- [SOURCE EXTRACT]
▽

Websites offer control
Finally, the most important argument in my opinion for continuing to invest in your website is the level of control it offers you. You can present your brand, identity and message in precisely the way you want to, leading users and customers on the journey you want them to go on. Every aspect of the design and content is yours to fine-tune so that it reflects the story you want to tell about your business.
Organisations invest a lot of time in thinking about their message, values, story, visual presentation and other aspects of their identity, but so much of this can be lost in other marketing channels like social media, email and performance marketing. A website may be the only digital asset you have that brings together everything you want to say about your brand and your business, in one place, in the way you want it.
Essentially, your website offers control over the volume and detail of information you offer, and allows you to organise it in such a way that only people who really want the detailed information ever see it. When printing a brochure, producing a video or designing a social media campaign, there are always tough choices to be made about how much information to include to avoid overwhelming your audience. On your website, you can balance top-level landing pages that provide an overview of your business and services with highly-detailed sub-pages that include all the in-depth content you want.

△

- [INFORMATION SUPPLIED]
▽

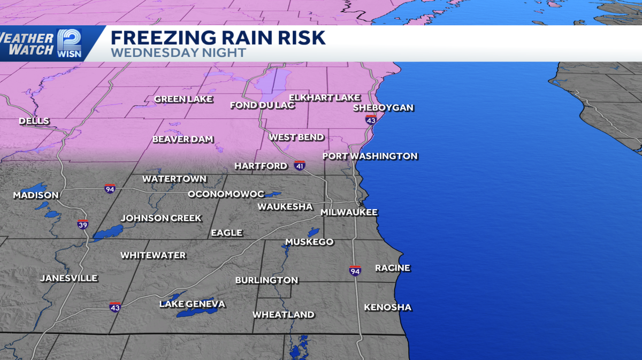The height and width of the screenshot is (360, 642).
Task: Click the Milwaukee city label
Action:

△
▽

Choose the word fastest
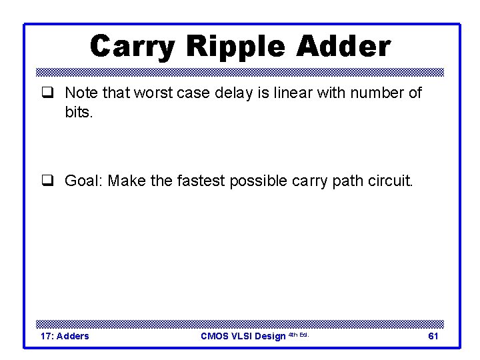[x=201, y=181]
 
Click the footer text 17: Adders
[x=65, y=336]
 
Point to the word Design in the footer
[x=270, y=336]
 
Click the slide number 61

△
▽

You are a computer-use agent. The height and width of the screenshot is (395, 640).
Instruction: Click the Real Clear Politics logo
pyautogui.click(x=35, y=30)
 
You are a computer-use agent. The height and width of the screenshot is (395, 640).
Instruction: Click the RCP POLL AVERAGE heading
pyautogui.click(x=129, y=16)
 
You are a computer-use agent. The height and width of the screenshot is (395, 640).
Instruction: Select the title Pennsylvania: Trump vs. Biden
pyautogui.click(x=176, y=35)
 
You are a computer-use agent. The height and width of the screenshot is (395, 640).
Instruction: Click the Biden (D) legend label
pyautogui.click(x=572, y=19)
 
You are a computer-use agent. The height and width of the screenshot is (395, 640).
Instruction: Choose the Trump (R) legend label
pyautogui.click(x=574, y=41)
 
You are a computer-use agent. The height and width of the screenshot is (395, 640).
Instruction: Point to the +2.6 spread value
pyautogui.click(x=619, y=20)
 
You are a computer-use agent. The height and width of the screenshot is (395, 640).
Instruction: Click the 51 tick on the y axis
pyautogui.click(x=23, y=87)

△

- [TASKS TO PERFORM]
1) According to the passage on website control, in which marketing channels can much of an organisation's identity be lost?
2) Retype the part of the passage on website control that begins at the words "Websites offer control" and stops after the words "about your business.".
3) Continue the passage on website control from its final sentence.

- [IN RESPONSE]
1) Social media, email and performance marketing.

2)
Websites offer control
Finally, the most important argument in my opinion for continuing to invest in your website is the level of control it offers you. You can present your brand, identity and message in precisely the way you want to, leading users and customers on the journey you want them to go on. Every aspect of the design and content is yours to fine-tune so that it reflects the story you want to tell about your business.

3)
It’s very hard to imagine what websites will look like in another thirty years. Maybe the metaverse will, as websites did, grow from being a niche interest explored by a few early adopters to an essential plank in every business’s online presence (I doubt it). I think more and more technology will become about enhancing real life rather than replacing real life. New technology will no doubt open up new possibilities, and perhaps conventional websites will go the way of adverts in the Yellow Pages, but I’m pretty sure they’ll be hard for any business to live without for a long while yet.